EXERCISE REQUIREMENTS — Return all lines in the data where the string "will" can be found.

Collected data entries
= = =
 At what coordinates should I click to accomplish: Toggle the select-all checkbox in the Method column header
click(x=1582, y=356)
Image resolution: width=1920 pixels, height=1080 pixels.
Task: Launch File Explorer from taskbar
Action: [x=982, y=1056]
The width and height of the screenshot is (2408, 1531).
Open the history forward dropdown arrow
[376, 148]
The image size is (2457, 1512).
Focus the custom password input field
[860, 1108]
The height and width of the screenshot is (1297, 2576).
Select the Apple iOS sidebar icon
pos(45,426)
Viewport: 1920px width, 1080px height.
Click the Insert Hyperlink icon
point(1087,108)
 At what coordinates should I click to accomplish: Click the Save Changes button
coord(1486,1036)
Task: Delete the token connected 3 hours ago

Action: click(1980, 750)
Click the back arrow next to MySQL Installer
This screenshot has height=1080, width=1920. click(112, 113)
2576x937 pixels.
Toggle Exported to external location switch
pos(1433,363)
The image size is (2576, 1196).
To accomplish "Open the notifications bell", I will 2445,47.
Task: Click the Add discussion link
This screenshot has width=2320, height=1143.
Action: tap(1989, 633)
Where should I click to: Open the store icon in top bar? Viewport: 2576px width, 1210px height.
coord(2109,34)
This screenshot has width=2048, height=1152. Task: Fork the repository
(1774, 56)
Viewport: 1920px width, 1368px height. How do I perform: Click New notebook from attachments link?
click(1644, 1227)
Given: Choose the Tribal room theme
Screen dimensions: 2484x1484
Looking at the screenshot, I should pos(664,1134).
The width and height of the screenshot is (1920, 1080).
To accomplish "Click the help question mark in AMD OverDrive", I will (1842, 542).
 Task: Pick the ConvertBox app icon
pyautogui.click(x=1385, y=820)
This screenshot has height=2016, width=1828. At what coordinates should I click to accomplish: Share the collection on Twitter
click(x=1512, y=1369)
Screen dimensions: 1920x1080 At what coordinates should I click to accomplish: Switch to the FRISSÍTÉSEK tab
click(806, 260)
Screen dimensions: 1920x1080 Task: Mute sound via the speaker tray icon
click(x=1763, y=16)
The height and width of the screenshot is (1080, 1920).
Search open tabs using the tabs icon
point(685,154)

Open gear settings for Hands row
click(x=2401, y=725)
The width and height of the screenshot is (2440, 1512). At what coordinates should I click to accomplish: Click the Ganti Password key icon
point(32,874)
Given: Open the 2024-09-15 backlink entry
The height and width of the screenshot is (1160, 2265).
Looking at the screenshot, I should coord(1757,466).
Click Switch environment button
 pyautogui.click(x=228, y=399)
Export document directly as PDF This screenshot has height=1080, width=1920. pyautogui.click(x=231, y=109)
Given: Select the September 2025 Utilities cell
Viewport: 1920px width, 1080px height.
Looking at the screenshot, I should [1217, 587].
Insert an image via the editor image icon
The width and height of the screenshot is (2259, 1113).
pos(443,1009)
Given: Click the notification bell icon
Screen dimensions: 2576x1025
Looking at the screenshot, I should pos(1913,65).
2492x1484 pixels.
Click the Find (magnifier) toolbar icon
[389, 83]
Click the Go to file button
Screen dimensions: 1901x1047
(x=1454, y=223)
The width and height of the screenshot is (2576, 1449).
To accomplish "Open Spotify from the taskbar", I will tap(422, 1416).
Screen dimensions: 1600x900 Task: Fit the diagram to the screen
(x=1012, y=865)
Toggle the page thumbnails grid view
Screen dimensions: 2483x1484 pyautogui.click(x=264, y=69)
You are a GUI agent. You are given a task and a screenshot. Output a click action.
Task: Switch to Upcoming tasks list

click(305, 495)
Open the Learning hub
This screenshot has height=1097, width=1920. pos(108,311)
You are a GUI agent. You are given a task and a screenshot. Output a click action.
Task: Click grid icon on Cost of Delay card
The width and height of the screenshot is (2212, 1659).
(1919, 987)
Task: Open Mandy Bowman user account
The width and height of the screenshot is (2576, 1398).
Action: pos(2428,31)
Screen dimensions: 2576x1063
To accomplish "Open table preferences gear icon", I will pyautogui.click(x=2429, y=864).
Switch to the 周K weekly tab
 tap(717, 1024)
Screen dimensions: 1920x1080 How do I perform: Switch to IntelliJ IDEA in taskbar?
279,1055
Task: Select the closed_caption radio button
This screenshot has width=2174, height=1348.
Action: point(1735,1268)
= = =
RESULT —
To accomplish "Open the notifications bell", I will 2445,47.
To accomplish "Click the help question mark in AMD OverDrive", I will (1842, 542).
To accomplish "Open Spotify from the taskbar", I will tap(422, 1416).
To accomplish "Open table preferences gear icon", I will pyautogui.click(x=2429, y=864).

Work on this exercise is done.